Jimadores (HEE-mah-doors) are the expert tenders of Mexico’s agave fields, and the breathing crux of Mexico’s agave spirits industry. They rise before the sun, setting out with long blades to reap the majestic agave that they and their ancestors have sown for generations. In one day, a single determined jimador might harvest fifteen thousand pounds of agave, shaving and halving each hundred-pound plant in about ninety seconds, and then loading them into trucks. It’s remarkably taxing labor, but you won’t hear a jimador complain— even though they have to harvest about one ton of agave to earn the average tip on a tequila cocktail.

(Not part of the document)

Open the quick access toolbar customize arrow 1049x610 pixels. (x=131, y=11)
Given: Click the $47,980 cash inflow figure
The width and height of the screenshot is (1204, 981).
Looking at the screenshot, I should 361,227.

These men and women display an extraordinary symbiosis with their plants, and entire global industries rest on their backs and blades. Most of the time, they weigh heavily. Despite their unparalleled expertise and work ethic, jimadores reap few benefits from the industries they support. The system of employment prevents them from unionizing, and opens them up to being trapped in cycles of exploitation. It’s extremely profitable for a few large foreign companies, but detrimental to Mexico’s most vulnerable rural communities and the most fervent contributors to its greatest cultural traditions. This detriment opens doors to unfathomable poverty and malnutrition. It forces these men and women to raise their children in the harshest of socioeconomic climates, far from progress and far from hope, and far, in this case, even from clean water— a quarter mile in this case, and many feet below the earth’s surface.

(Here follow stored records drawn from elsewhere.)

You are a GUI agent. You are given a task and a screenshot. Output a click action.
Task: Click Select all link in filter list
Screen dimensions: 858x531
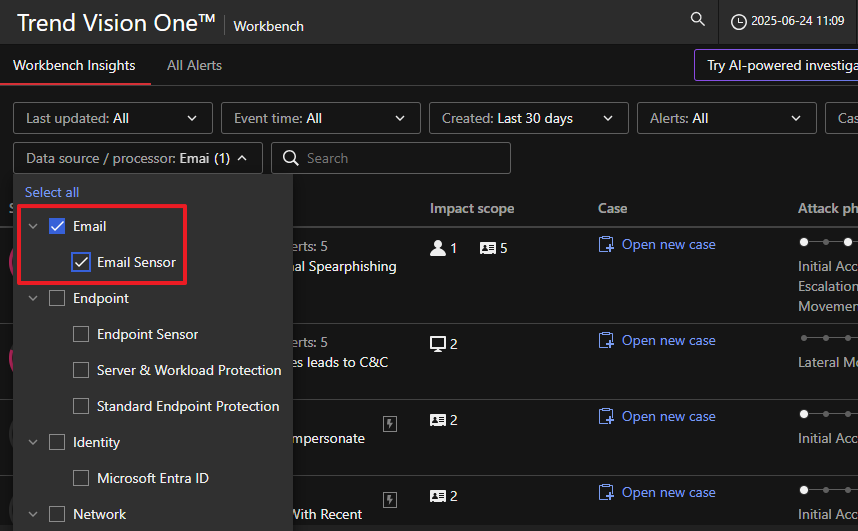coord(52,192)
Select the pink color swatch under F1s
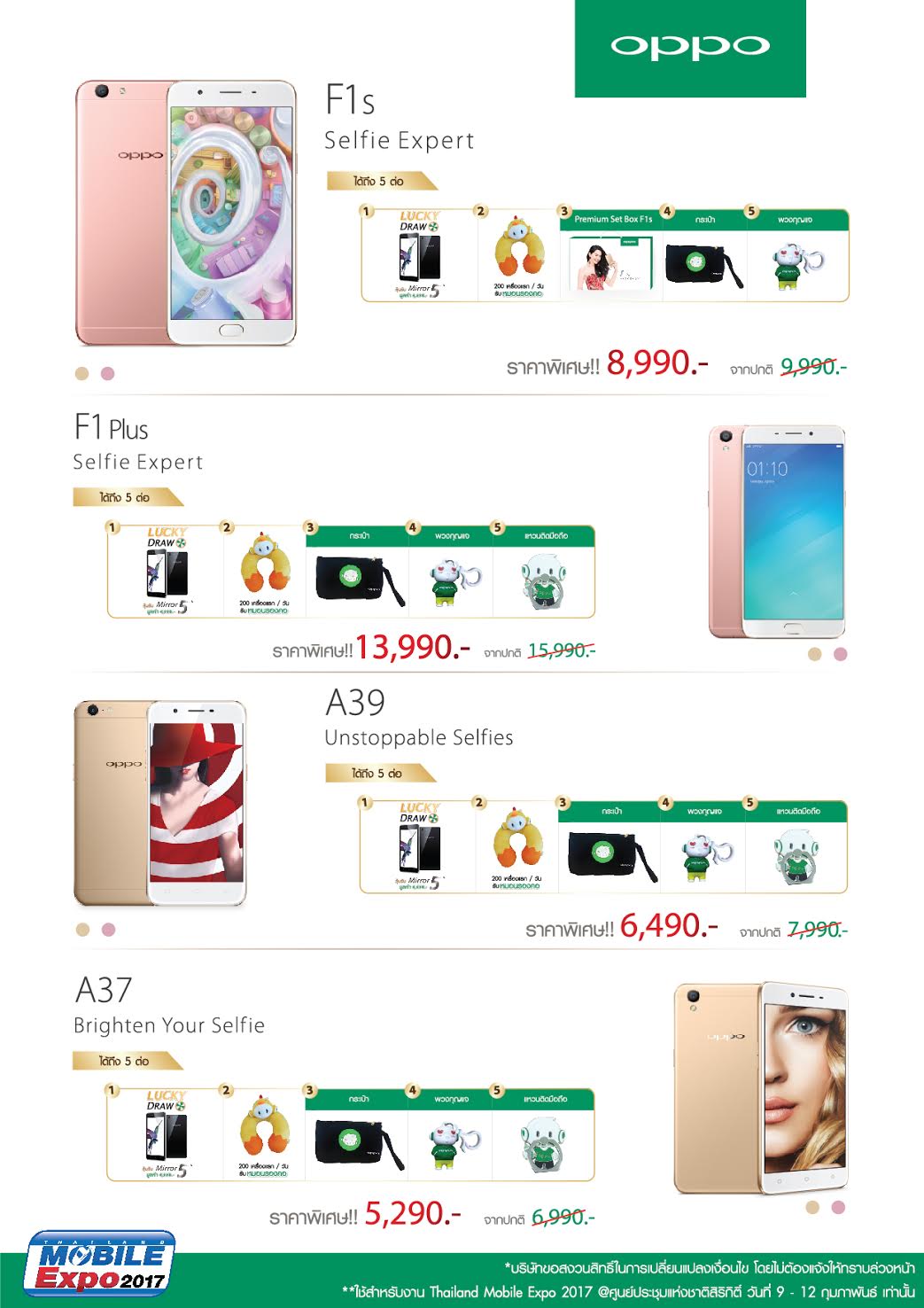The height and width of the screenshot is (1308, 924). (x=108, y=373)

With your help, we’ll supply a solar-powered water pump to keep a Jalisco jimador community safely hydrated for years to come. We’ve been waiting for the opportunity to tap this well, and its ownership just changed hands, making this possible and sustainable. In the meantime, we expanded the community’s schoolhouse and their access to professional educators. Now we can provide sustainable access to clean water, and it’s an opportunity they cannot afford us to miss.